Generate a random sample of size 100000 drawn from the Beta distribution and compute the sample trimmed mean.

 > $A≔\mathrm{Sample}\left('\mathrm{Β}'\left(3,5\right),{10}^{5}\right):$
 > $\mathrm{TrimmedMean}\left(A,5,95\right)$
 ${0.370866512196985}$ (1)
 > $\mathrm{WinsorizedMean}\left(A,5,95\right)$
 ${0.373119772244118}$ (2)

Compute the trimmed mean of a weighted data set.

 > $V≔⟨\mathrm{seq}\left(i,i=57..77\right),\mathrm{undefined}⟩:$
 > $W≔⟨2,4,14,41,83,169,394,669,990,1223,1329,1230,1063,646,392,202,79,32,16,5,2,5⟩:$
 > $\mathrm{TrimmedMean}\left(V,5,95,\mathrm{weights}=W\right)$
 ${67.0243176820592}$ (3)
 > $\mathrm{TrimmedMean}\left(V,5,95,\mathrm{weights}=W,\mathrm{ignore}=\mathrm{true}\right)$
 ${67.0217433508057}$ (4)

Consider the following Matrix data set.

 > $M≔\mathrm{Matrix}\left(\left[\left[3,1130,114694\right],\left[4,1527,127368\right],\left[3,907,88464\right],\left[2,878,96484\right],\left[4,995,128007\right]\right]\right)$
 ${M}{≔}\left[\begin{array}{ccc}{3}& {1130}& {114694}\\ {4}& {1527}& {127368}\\ {3}& {907}& {88464}\\ {2}& {878}& {96484}\\ {4}& {995}& {128007}\end{array}\right]$ (5)

We compute the 25 percent trimmed mean of each of the columns.

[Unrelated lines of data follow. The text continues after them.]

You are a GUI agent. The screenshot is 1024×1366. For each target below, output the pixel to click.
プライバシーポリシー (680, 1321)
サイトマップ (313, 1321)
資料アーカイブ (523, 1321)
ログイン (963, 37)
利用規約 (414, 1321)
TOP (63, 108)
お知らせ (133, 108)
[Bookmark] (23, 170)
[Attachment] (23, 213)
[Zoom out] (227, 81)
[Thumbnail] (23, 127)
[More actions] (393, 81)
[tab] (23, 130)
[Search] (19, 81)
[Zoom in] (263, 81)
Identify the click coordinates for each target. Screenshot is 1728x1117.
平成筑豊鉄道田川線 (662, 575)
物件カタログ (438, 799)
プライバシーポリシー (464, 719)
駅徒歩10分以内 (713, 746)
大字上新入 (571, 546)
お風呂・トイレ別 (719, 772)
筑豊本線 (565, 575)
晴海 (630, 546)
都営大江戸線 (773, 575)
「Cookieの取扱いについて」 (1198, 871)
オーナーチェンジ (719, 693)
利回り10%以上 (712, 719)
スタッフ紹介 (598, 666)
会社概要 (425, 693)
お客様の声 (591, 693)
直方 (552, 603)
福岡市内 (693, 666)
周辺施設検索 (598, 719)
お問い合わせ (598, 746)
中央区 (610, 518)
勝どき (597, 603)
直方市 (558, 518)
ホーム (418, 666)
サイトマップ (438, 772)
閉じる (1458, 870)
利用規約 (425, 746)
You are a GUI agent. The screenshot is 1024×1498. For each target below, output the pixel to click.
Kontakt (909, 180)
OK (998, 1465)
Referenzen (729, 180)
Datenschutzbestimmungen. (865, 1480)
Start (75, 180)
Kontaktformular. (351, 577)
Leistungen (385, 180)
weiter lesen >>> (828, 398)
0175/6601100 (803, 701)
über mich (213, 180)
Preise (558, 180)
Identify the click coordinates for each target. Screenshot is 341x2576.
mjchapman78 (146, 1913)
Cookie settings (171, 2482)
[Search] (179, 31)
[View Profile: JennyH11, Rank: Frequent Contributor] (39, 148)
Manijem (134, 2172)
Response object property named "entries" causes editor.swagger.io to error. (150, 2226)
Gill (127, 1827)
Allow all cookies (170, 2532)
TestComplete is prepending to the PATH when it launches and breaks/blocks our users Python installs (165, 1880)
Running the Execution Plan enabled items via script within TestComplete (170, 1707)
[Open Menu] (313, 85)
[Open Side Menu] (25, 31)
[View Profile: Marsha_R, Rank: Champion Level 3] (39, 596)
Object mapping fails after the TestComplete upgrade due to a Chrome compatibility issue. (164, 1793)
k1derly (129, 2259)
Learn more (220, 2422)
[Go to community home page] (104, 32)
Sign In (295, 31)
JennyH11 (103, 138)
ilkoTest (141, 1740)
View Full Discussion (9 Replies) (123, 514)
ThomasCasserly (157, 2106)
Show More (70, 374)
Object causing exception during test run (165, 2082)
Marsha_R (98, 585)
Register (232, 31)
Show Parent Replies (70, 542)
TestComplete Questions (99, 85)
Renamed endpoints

 > $\mathrm{TrimmedMean}\left(M,25,75\right)$
 $\left[\begin{array}{ccc}{3.33333333333333}& {1010.66666666667}& {112848.666666667}\end{array}\right]$ (6)

References

 Stuart, Alan, and Ord, Keith. Kendall's Advanced Theory of Statistics. 6th ed. London: Edward Arnold, 1998. Vol. 1: Distribution Theory.

Compatibility

 • The A parameter was updated in Maple 16.